端木棄聽出王邵話外音,不由地扶額大笑道:“江湖曆練罷了!凡是被選中的子弟,哪個不是接下曆練任務,好在收獲頗豐,更是被叔祖看重。。。。。。嗬嗬。”有些事情,他還不想那麽快說出來。
王邵恍然大悟,至於路途中的那些截殺,他也沒有興趣了解,之所以有意尋個門派,就是為了修煉和自保,探聽的多了,那是取死之道。
“好了,不要讓九叔祖等候太久,他是一溜煙功夫回去,我們還得氣吞吞跑上半天。”端木棄歪歪嘴似乎很不滿。
“嗬嗬,先天修士,先天修士啊!”王邵首此見識先天修士,那禦器飛行的隨意灑脫,說不羨慕那是虛偽。
自己何時能夠步入先天,禦使靈物出入青冥?他咬了咬牙,目光越發地堅定了。
卻說,萬子才到了居住所在,這是在城北的幽靜宅院,三進三出頗為清雅,刀疤臉居然在場招呼。

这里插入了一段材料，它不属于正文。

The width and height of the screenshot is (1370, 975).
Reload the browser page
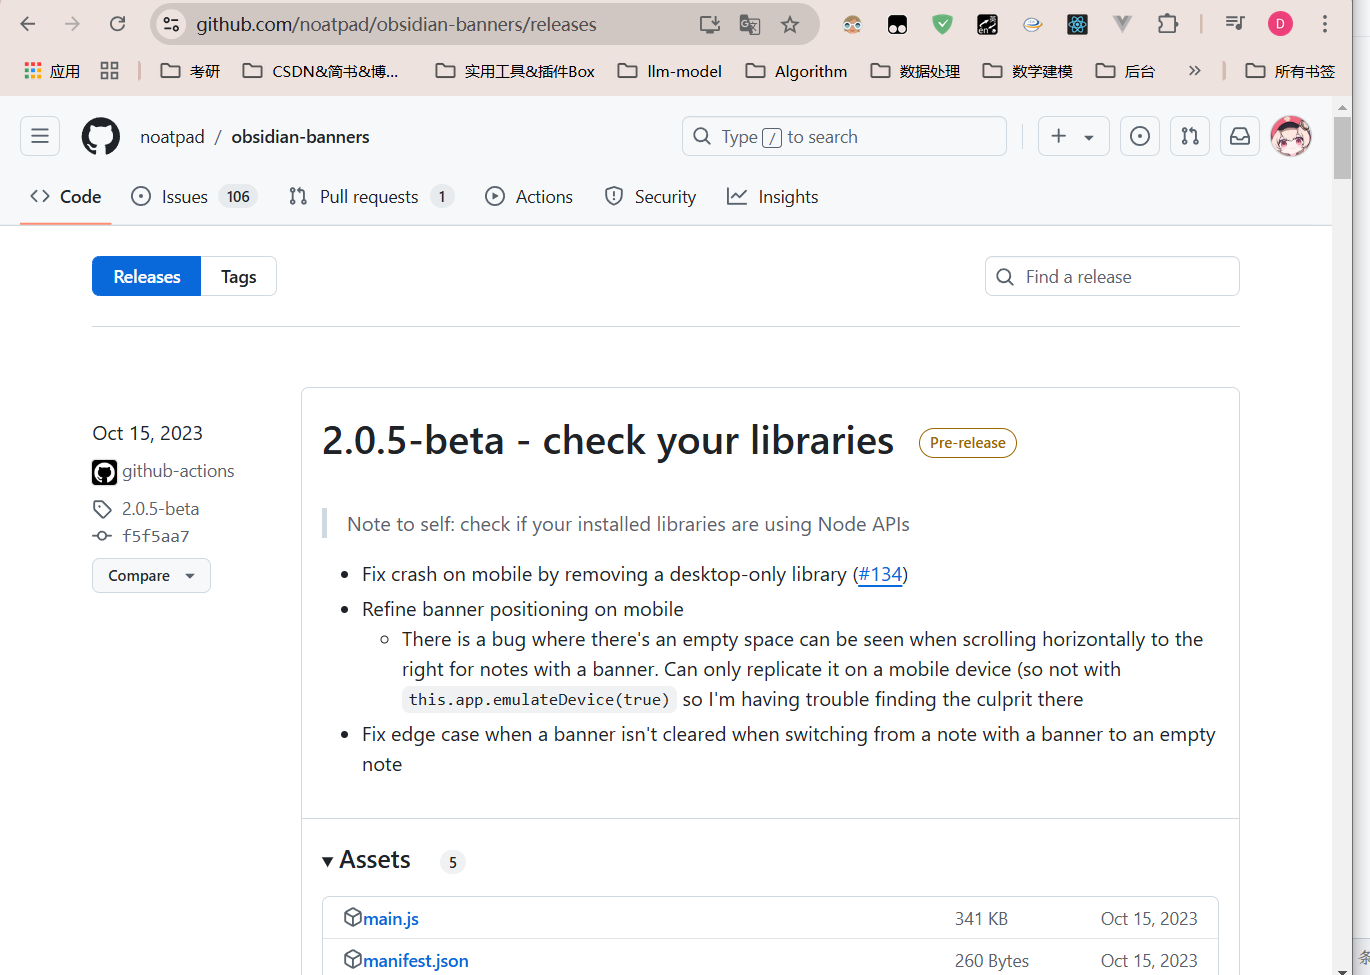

剛剛到了地方安歇,端木玲瓏可就不願意了,撒嬌似地抱怨道:“姑父,那潑道實在太可恨了,居然拒絕姑父賞識,讓三十六叔帶人教訓他。”
萬子才老於世故,哪能看不出端木玲瓏小心思,分明挑唆他再次出手,你以為端木央是說說玩的,簡直不把先天修士放在眼裏,當下冷冷地道:“就他,他是小道士的對手?”
端木玲瓏頓時啞口無言,站在旁邊的佘青嘴角抽抽,暗罵端木玲瓏蠢貨,在首座麵前還耍小心思,把日月神教當成槍使,要是換了別人,死都不知死多少回了,還能站在這裏噘嘴。
“此人,何時到達建康,又和你家老五有何關係?”萬子才最關心王邵身份,這可是關係到道途的大事,瓶頸那份隱隱的悸動,是那麽的清晰。
“就是個野道,我在四方樓遇到的,沒想到他還認識二哥,實在是晦氣。”端木玲瓏惱怒地說道。